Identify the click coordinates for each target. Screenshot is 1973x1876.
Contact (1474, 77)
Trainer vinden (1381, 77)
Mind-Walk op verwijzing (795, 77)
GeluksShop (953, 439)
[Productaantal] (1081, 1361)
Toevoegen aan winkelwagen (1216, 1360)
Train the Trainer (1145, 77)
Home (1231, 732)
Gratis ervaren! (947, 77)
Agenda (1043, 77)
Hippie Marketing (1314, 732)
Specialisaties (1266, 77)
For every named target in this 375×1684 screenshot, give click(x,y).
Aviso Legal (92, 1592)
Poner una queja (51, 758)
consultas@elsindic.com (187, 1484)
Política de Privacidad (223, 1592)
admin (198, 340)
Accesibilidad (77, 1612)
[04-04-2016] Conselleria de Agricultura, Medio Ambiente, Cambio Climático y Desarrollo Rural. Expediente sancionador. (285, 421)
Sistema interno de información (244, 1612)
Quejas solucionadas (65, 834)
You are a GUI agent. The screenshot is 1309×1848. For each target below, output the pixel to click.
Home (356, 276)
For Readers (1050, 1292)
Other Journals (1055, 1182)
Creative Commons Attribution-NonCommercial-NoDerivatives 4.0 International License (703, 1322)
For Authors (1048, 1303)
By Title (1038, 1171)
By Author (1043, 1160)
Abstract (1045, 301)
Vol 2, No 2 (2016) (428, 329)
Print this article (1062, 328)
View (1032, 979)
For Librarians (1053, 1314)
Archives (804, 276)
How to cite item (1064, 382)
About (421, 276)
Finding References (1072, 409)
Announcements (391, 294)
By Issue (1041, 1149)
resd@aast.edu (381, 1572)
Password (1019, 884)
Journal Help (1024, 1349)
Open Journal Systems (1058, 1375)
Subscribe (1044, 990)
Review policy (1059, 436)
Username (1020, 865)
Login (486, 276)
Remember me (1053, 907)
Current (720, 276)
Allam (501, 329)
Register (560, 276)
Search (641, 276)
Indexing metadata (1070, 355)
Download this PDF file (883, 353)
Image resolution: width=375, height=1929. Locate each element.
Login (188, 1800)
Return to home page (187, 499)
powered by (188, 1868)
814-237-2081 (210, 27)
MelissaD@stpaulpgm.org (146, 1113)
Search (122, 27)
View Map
_ _ _ _ _ _ _
§ REQUIRED TASK: Repeat all of the records above word for word, keeping every line in its original order.

§ SOLUTION BELOW:
Identify the click coordinates for each target. Screenshot is 1973x1876.
Contact (1474, 77)
Trainer vinden (1381, 77)
Mind-Walk op verwijzing (795, 77)
GeluksShop (953, 439)
[Productaantal] (1081, 1361)
Toevoegen aan winkelwagen (1216, 1360)
Train the Trainer (1145, 77)
Home (1231, 732)
Gratis ervaren! (947, 77)
Agenda (1043, 77)
Hippie Marketing (1314, 732)
Specialisaties (1266, 77)
For every named target in this 375×1684 screenshot, give click(x,y).
Aviso Legal (92, 1592)
Poner una queja (51, 758)
consultas@elsindic.com (187, 1484)
Política de Privacidad (223, 1592)
admin (198, 340)
Accesibilidad (77, 1612)
[04-04-2016] Conselleria de Agricultura, Medio Ambiente, Cambio Climático y Desarrollo Rural. Expediente sancionador. (285, 421)
Sistema interno de información (244, 1612)
Quejas solucionadas (65, 834)
You are a GUI agent. The screenshot is 1309×1848. For each target below, output the pixel to click.
Home (356, 276)
For Readers (1050, 1292)
Other Journals (1055, 1182)
Creative Commons Attribution-NonCommercial-NoDerivatives 4.0 International License (703, 1322)
For Authors (1048, 1303)
By Title (1038, 1171)
By Author (1043, 1160)
Abstract (1045, 301)
Vol 2, No 2 (2016) (428, 329)
Print this article (1062, 328)
View (1032, 979)
For Librarians (1053, 1314)
Archives (804, 276)
How to cite item (1064, 382)
About (421, 276)
Finding References (1072, 409)
Announcements (391, 294)
By Issue (1041, 1149)
resd@aast.edu (381, 1572)
Password (1019, 884)
Journal Help (1024, 1349)
Open Journal Systems (1058, 1375)
Subscribe (1044, 990)
Review policy (1059, 436)
Username (1020, 865)
Login (486, 276)
Remember me (1053, 907)
Current (720, 276)
Allam (501, 329)
Register (560, 276)
Search (641, 276)
Indexing metadata (1070, 355)
Download this PDF file (883, 353)
Image resolution: width=375, height=1929. Locate each element.
Login (188, 1800)
Return to home page (187, 499)
powered by (188, 1868)
814-237-2081 (210, 27)
MelissaD@stpaulpgm.org (146, 1113)
Search (122, 27)
View Map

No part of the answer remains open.